EXERCISE REQUIREMENTS: Here is a listing. Repeat it exactly and in its entirety.

GIVEN RECORDS:

━━━━━━━━

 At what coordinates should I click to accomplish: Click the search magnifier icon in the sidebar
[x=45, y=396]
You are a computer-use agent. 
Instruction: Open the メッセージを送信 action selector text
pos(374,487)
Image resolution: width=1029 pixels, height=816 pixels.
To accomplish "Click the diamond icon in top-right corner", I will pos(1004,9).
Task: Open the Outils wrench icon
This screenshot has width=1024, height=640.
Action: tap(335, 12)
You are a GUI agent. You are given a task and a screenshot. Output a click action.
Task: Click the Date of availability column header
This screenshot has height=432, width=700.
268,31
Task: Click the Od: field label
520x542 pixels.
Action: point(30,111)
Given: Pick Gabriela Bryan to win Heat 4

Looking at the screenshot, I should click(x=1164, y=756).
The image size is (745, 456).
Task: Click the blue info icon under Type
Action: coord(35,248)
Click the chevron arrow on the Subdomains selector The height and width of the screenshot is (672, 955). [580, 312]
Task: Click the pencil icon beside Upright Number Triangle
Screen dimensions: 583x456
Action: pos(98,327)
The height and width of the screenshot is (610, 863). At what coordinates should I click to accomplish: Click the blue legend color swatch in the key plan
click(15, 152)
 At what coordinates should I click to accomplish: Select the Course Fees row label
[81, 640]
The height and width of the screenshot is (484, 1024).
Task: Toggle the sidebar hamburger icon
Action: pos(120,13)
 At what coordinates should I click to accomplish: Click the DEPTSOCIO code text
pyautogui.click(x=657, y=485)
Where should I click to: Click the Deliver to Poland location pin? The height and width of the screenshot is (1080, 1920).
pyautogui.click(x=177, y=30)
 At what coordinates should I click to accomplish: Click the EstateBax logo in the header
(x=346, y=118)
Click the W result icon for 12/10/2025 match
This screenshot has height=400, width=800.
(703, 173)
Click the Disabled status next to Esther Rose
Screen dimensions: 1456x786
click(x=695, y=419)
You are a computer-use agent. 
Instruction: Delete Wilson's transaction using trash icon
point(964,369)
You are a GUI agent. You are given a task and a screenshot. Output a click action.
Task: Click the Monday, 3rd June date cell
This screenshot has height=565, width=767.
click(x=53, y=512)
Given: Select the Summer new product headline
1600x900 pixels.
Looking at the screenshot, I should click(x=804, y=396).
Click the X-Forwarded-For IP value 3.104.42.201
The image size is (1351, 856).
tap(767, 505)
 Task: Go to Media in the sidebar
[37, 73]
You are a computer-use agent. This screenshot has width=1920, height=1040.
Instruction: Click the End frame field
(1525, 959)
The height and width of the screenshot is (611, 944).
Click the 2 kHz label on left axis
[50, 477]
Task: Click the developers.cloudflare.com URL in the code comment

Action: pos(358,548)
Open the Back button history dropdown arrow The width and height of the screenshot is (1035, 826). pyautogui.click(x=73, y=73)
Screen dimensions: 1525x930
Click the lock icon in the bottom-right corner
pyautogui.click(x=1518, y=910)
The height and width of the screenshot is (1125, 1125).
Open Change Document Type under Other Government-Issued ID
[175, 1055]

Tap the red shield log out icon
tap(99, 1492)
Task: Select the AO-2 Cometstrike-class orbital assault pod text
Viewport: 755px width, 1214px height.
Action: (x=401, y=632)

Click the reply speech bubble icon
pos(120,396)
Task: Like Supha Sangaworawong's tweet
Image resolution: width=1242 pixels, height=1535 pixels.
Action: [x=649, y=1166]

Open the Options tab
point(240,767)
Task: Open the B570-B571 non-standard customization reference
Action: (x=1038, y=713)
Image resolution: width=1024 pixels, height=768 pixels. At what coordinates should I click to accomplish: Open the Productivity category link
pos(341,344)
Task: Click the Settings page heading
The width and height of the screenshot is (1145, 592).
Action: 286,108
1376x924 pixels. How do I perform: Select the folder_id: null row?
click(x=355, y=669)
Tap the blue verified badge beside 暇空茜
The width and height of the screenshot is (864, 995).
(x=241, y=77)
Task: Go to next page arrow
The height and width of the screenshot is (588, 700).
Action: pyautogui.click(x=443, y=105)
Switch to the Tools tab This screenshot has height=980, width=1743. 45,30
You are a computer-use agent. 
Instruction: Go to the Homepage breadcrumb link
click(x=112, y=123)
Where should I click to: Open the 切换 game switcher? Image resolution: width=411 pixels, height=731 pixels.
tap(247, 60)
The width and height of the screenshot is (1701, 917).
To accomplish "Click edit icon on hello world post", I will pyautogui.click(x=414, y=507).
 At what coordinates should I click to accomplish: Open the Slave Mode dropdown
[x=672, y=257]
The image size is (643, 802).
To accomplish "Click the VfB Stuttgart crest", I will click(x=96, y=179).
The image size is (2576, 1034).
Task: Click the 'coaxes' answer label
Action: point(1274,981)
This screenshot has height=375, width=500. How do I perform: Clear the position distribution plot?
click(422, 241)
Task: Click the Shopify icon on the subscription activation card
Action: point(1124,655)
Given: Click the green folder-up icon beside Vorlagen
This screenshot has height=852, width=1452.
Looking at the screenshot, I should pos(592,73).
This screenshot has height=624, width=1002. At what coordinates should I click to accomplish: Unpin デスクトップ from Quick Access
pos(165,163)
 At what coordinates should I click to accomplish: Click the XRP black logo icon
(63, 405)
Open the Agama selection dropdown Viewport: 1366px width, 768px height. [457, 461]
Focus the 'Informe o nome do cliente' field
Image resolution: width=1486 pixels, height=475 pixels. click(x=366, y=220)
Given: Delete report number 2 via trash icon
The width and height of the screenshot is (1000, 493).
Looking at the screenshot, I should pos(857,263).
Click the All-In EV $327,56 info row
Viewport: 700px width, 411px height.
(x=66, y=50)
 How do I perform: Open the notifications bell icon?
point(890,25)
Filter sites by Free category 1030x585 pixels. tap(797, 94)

━━━━━━━━

EXERCISE RESPONSE:
 At what coordinates should I click to accomplish: Click the search magnifier icon in the sidebar
[x=45, y=396]
You are a computer-use agent. 
Instruction: Open the メッセージを送信 action selector text
pos(374,487)
Image resolution: width=1029 pixels, height=816 pixels.
To accomplish "Click the diamond icon in top-right corner", I will pos(1004,9).
Task: Open the Outils wrench icon
This screenshot has width=1024, height=640.
Action: tap(335, 12)
You are a GUI agent. You are given a task and a screenshot. Output a click action.
Task: Click the Date of availability column header
This screenshot has height=432, width=700.
268,31
Task: Click the Od: field label
520x542 pixels.
Action: point(30,111)
Given: Pick Gabriela Bryan to win Heat 4

Looking at the screenshot, I should click(x=1164, y=756).
The image size is (745, 456).
Task: Click the blue info icon under Type
Action: coord(35,248)
Click the chevron arrow on the Subdomains selector The height and width of the screenshot is (672, 955). [580, 312]
Task: Click the pencil icon beside Upright Number Triangle
Screen dimensions: 583x456
Action: pos(98,327)
The height and width of the screenshot is (610, 863). At what coordinates should I click to accomplish: Click the blue legend color swatch in the key plan
click(15, 152)
 At what coordinates should I click to accomplish: Select the Course Fees row label
[81, 640]
The height and width of the screenshot is (484, 1024).
Task: Toggle the sidebar hamburger icon
Action: pos(120,13)
 At what coordinates should I click to accomplish: Click the DEPTSOCIO code text
pyautogui.click(x=657, y=485)
Where should I click to: Click the Deliver to Poland location pin? The height and width of the screenshot is (1080, 1920).
pyautogui.click(x=177, y=30)
 At what coordinates should I click to accomplish: Click the EstateBax logo in the header
(x=346, y=118)
Click the W result icon for 12/10/2025 match
This screenshot has height=400, width=800.
(703, 173)
Click the Disabled status next to Esther Rose
Screen dimensions: 1456x786
click(x=695, y=419)
You are a computer-use agent. 
Instruction: Delete Wilson's transaction using trash icon
point(964,369)
You are a GUI agent. You are given a task and a screenshot. Output a click action.
Task: Click the Monday, 3rd June date cell
This screenshot has height=565, width=767.
click(x=53, y=512)
Given: Select the Summer new product headline
1600x900 pixels.
Looking at the screenshot, I should click(x=804, y=396).
Click the X-Forwarded-For IP value 3.104.42.201
The image size is (1351, 856).
tap(767, 505)
 Task: Go to Media in the sidebar
[37, 73]
You are a computer-use agent. This screenshot has width=1920, height=1040.
Instruction: Click the End frame field
(1525, 959)
The height and width of the screenshot is (611, 944).
Click the 2 kHz label on left axis
[50, 477]
Task: Click the developers.cloudflare.com URL in the code comment

Action: pos(358,548)
Open the Back button history dropdown arrow The width and height of the screenshot is (1035, 826). pyautogui.click(x=73, y=73)
Screen dimensions: 1525x930
Click the lock icon in the bottom-right corner
pyautogui.click(x=1518, y=910)
The height and width of the screenshot is (1125, 1125).
Open Change Document Type under Other Government-Issued ID
[175, 1055]

Tap the red shield log out icon
tap(99, 1492)
Task: Select the AO-2 Cometstrike-class orbital assault pod text
Viewport: 755px width, 1214px height.
Action: (x=401, y=632)

Click the reply speech bubble icon
pos(120,396)
Task: Like Supha Sangaworawong's tweet
Image resolution: width=1242 pixels, height=1535 pixels.
Action: [x=649, y=1166]

Open the Options tab
point(240,767)
Task: Open the B570-B571 non-standard customization reference
Action: (x=1038, y=713)
Image resolution: width=1024 pixels, height=768 pixels. At what coordinates should I click to accomplish: Open the Productivity category link
pos(341,344)
Task: Click the Settings page heading
The width and height of the screenshot is (1145, 592).
Action: 286,108
1376x924 pixels. How do I perform: Select the folder_id: null row?
click(x=355, y=669)
Tap the blue verified badge beside 暇空茜
The width and height of the screenshot is (864, 995).
(x=241, y=77)
Task: Go to next page arrow
The height and width of the screenshot is (588, 700).
Action: pyautogui.click(x=443, y=105)
Switch to the Tools tab This screenshot has height=980, width=1743. 45,30
You are a computer-use agent. 
Instruction: Go to the Homepage breadcrumb link
click(x=112, y=123)
Where should I click to: Open the 切换 game switcher? Image resolution: width=411 pixels, height=731 pixels.
tap(247, 60)
The width and height of the screenshot is (1701, 917).
To accomplish "Click edit icon on hello world post", I will pyautogui.click(x=414, y=507).
 At what coordinates should I click to accomplish: Open the Slave Mode dropdown
[x=672, y=257]
The image size is (643, 802).
To accomplish "Click the VfB Stuttgart crest", I will click(x=96, y=179).
The image size is (2576, 1034).
Task: Click the 'coaxes' answer label
Action: point(1274,981)
This screenshot has height=375, width=500. How do I perform: Clear the position distribution plot?
click(422, 241)
Task: Click the Shopify icon on the subscription activation card
Action: point(1124,655)
Given: Click the green folder-up icon beside Vorlagen
This screenshot has height=852, width=1452.
Looking at the screenshot, I should pos(592,73).
This screenshot has height=624, width=1002. At what coordinates should I click to accomplish: Unpin デスクトップ from Quick Access
pos(165,163)
 At what coordinates should I click to accomplish: Click the XRP black logo icon
(63, 405)
Open the Agama selection dropdown Viewport: 1366px width, 768px height. [457, 461]
Focus the 'Informe o nome do cliente' field
Image resolution: width=1486 pixels, height=475 pixels. click(x=366, y=220)
Given: Delete report number 2 via trash icon
The width and height of the screenshot is (1000, 493).
Looking at the screenshot, I should pos(857,263).
Click the All-In EV $327,56 info row
Viewport: 700px width, 411px height.
(x=66, y=50)
 How do I perform: Open the notifications bell icon?
point(890,25)
Filter sites by Free category 1030x585 pixels. tap(797, 94)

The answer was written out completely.